Exercise requirements =
Please return every line of the records that contains the word "agent".

Data to process =

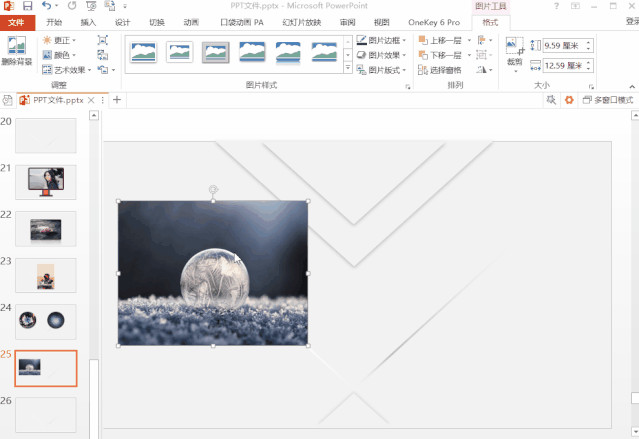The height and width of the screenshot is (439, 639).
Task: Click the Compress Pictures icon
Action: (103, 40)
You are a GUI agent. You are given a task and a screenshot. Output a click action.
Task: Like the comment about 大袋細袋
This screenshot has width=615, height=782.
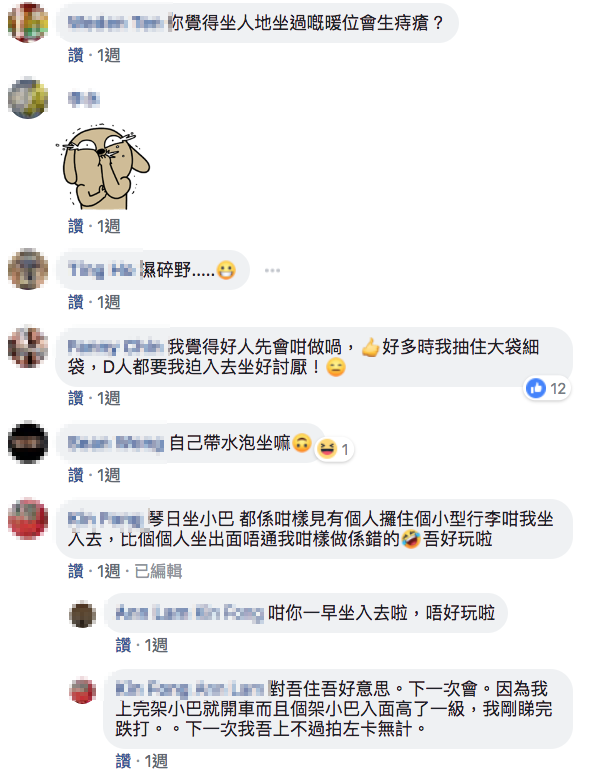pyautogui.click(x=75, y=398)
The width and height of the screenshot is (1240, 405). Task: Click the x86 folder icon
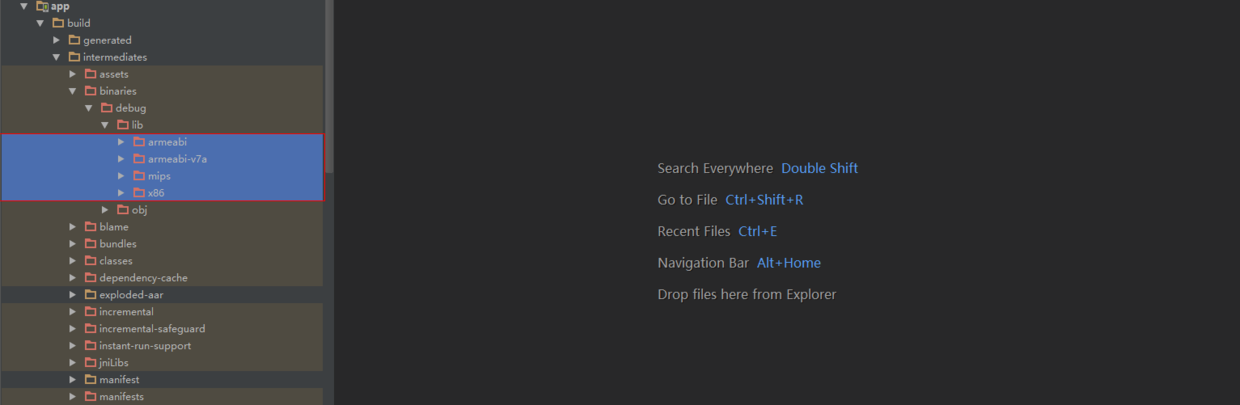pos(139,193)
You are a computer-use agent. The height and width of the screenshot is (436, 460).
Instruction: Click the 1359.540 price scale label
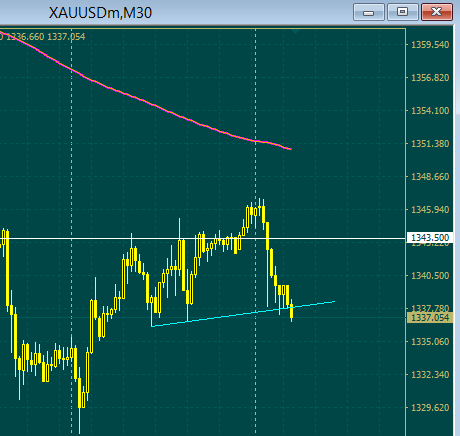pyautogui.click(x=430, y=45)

--

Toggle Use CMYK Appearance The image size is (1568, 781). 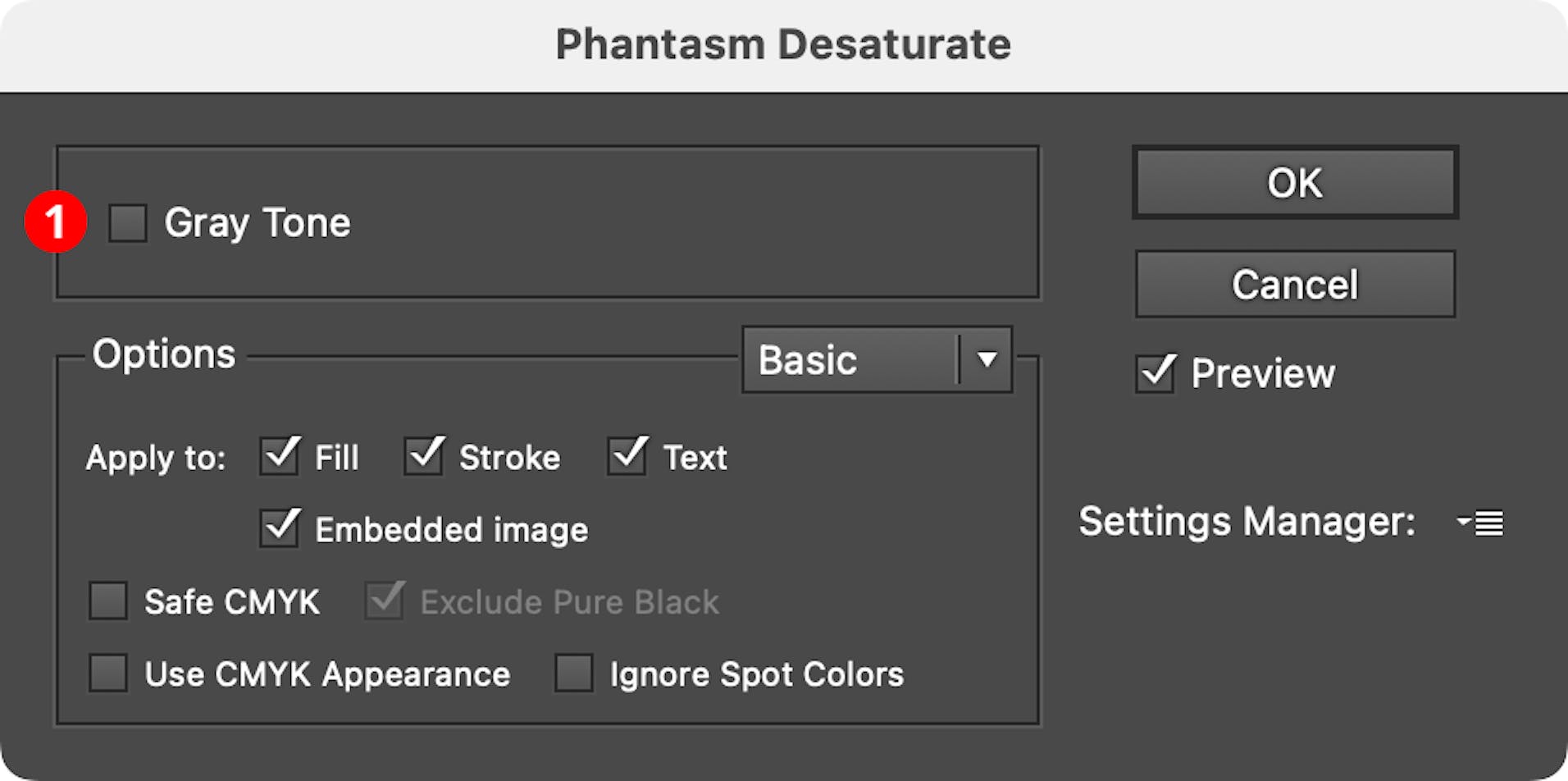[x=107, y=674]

==

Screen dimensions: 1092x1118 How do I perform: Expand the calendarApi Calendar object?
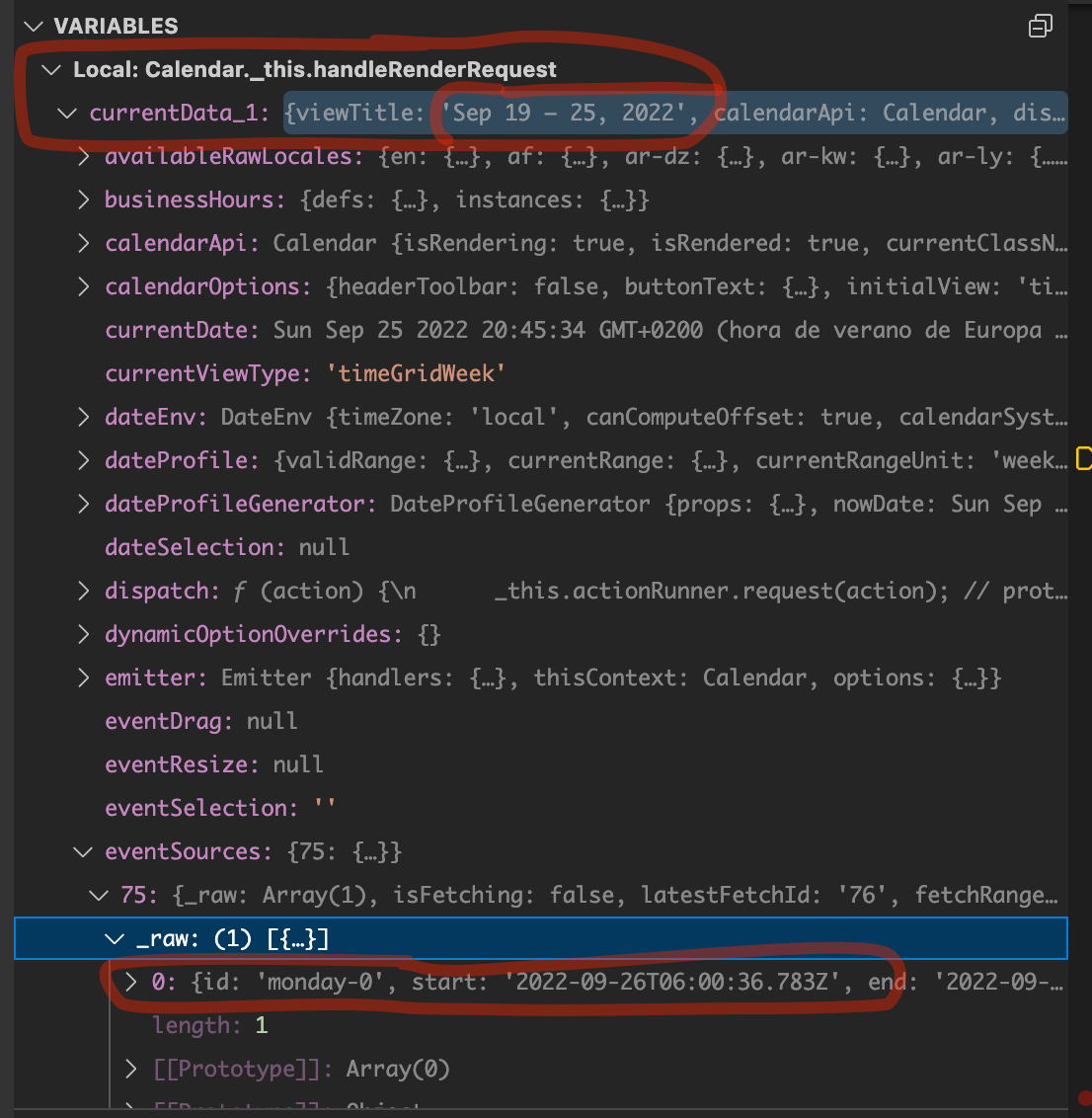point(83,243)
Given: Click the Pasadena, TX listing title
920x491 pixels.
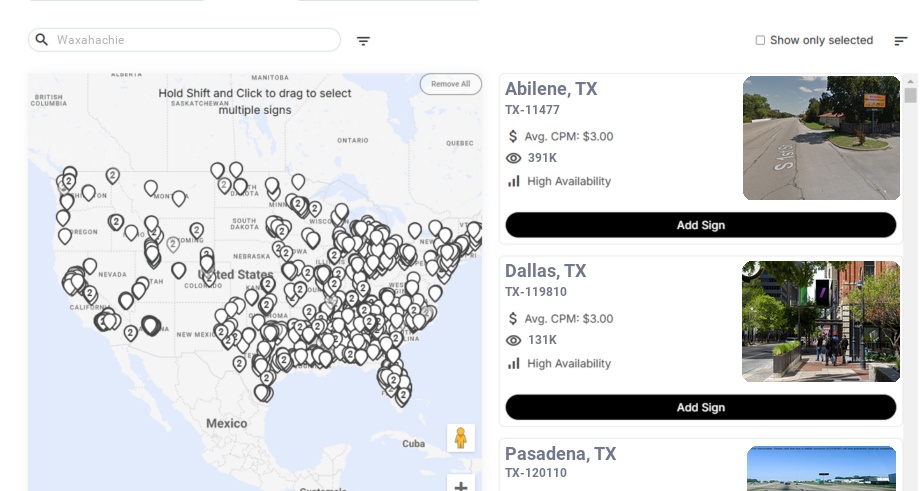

Problem solution =
You are a GUI agent. You are given a task and a screenshot. Output a click action.
You are a computer-use agent. The height and width of the screenshot is (436, 460).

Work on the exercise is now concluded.